### SOURCE EXTRACT

○ ○ ○

What is "social search"?

Social search is the enhancement to core search engine results with social media data from an individual's friends and those they follow online. Rather than being presented with Google/Bing's 10 standard listings (not including the advertising) per page of results, users who are logged into either Facebook (Bing) or their Google Accounts (Google) will see results annotated with "Likes" and "Mentions" by those within their social circles. The fundamental assumption is that people use social networks to connect with like-minded people, so the chances are high that "friends" will have referenced relevant content and/or websites.

Here are the official notices from both Bing and Facebook on the latest enhancements:

http://www.bing.com/community/site_blogs/b/search/archive/2011/05/16/news-announcement-may-17.aspx< /p>

http://blog.facebook.com/blog.php?post=437112312130

These most recent developments are especially important to SEOs because now, when results do have social annotations appended to them, those listings may receive a rankings boost. To date, the rankings themselves were untouched when social elements were in play.

It seems that analytic intelligence on "rank at the time of the click" has never been more necessary than it is now.

Why would the search engines expend energy in integrating social data into its results?

○ ○ ○

### COLLECTED DATA
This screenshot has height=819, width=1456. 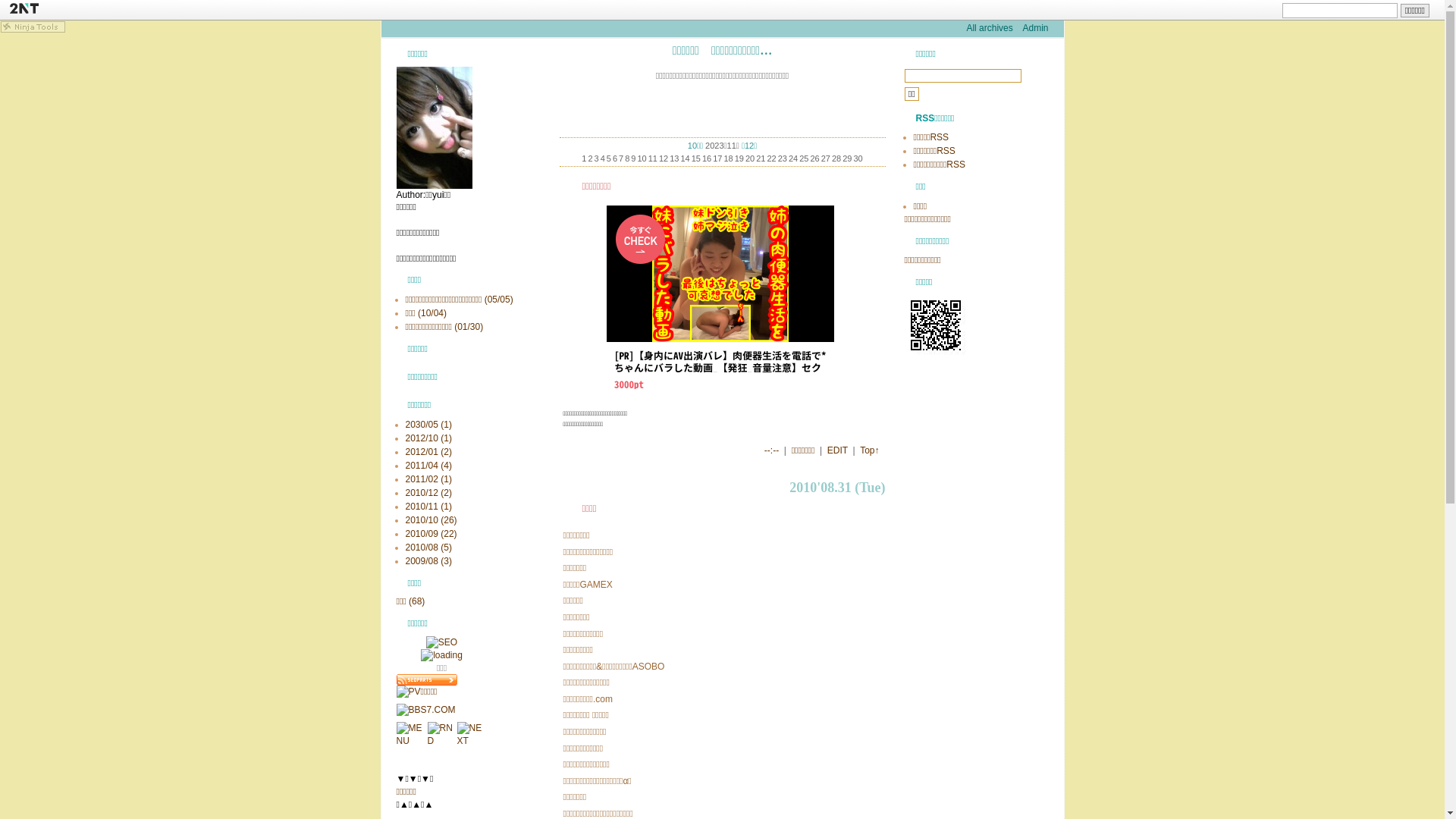 I want to click on '2010/11 (1)', so click(x=427, y=506).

○ ○ ○

### WHAT TO DO
Extend the social search passage above, starting right after its final question about why search engines would integrate social data into their results.

### RESPONSE
The obvious observation is that, as a result of the booming popularity and adoption of social media over the past five years, there's an incredible amount of consumer preference data available within the social graph. Users are more comfortable sharing personal information and preferences online. Incorporating that intelligence within search engine results seems to be a logical evolution -- one that will help search engines maintain relevance as the Web becomes decidedly more complex and personal.

But is that the only reason for these developments? What if the truth is far more ominous for the search engines than it appears on the surface? What if social search represents a gasp of desperation from a dying online paradigm?

This is sure to be a controversial line of thinking, but the more I engage with social media the more I'm convinced that peer-to-peer collaboration is the future of information identification and dissemination. The Web allows us all to be connected, and many social platforms enable for a very fluid exchange of information, ideas, and recommendations. From a marketer's perspective, social media represents word-of-mouth marketing on steroids.

What does this mean for search and social marketers?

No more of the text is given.